**WORK ITEM**. Set down exactly the first line of the entries and every line after it, through the line with "Task: Remove Fashionable Sketch pet card".

□ □ □ □ □ □ □

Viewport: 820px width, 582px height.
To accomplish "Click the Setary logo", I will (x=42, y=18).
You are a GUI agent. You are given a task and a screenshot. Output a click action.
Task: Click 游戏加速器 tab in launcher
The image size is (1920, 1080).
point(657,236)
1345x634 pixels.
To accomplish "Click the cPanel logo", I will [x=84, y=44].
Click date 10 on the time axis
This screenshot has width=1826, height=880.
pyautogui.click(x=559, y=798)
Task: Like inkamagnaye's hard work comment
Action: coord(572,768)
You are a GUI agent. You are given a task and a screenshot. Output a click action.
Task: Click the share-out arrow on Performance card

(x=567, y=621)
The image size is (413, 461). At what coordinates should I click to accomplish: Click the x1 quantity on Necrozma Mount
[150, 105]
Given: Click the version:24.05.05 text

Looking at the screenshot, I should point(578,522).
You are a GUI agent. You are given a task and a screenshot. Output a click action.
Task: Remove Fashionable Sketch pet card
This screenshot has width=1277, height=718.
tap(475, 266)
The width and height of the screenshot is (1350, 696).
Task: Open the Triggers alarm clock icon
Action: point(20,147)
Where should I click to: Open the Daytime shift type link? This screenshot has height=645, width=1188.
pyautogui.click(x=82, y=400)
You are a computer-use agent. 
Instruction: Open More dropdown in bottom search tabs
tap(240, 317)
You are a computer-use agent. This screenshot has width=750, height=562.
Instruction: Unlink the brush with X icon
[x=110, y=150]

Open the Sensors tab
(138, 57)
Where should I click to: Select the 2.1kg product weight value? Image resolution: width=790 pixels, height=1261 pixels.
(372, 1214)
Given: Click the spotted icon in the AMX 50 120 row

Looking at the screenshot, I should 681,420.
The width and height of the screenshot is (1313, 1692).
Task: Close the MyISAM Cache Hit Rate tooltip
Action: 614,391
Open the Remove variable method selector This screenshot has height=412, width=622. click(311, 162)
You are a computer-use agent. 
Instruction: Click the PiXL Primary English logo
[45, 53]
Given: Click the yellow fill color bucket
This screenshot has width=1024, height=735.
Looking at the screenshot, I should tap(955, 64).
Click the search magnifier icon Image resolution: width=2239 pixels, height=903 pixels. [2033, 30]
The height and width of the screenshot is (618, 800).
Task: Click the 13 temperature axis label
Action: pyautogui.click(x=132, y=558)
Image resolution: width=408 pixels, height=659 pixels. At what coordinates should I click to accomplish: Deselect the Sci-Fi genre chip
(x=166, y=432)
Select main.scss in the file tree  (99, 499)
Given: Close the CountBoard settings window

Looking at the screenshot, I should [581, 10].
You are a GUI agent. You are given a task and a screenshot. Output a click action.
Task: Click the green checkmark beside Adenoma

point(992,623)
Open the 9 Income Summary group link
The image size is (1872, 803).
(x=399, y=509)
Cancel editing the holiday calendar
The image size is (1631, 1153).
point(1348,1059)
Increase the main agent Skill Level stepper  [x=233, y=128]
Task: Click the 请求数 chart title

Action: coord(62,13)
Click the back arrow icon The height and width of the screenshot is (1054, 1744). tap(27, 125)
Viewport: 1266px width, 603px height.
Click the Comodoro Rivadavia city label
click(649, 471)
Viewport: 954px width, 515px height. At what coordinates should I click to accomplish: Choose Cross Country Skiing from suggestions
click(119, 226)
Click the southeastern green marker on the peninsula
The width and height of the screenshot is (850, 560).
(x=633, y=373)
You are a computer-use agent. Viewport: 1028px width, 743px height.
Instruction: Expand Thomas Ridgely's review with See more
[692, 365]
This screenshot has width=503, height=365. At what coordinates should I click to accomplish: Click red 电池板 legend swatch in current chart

□ □ □ □ □ □ □

**SOLUTION TO THE EXERCISE**.
Viewport: 820px width, 582px height.
To accomplish "Click the Setary logo", I will (x=42, y=18).
You are a GUI agent. You are given a task and a screenshot. Output a click action.
Task: Click 游戏加速器 tab in launcher
The image size is (1920, 1080).
point(657,236)
1345x634 pixels.
To accomplish "Click the cPanel logo", I will [x=84, y=44].
Click date 10 on the time axis
This screenshot has width=1826, height=880.
pyautogui.click(x=559, y=798)
Task: Like inkamagnaye's hard work comment
Action: coord(572,768)
You are a GUI agent. You are given a task and a screenshot. Output a click action.
Task: Click the share-out arrow on Performance card

(x=567, y=621)
The image size is (413, 461). At what coordinates should I click to accomplish: Click the x1 quantity on Necrozma Mount
[150, 105]
Given: Click the version:24.05.05 text

Looking at the screenshot, I should point(578,522).
You are a GUI agent. You are given a task and a screenshot. Output a click action.
Task: Remove Fashionable Sketch pet card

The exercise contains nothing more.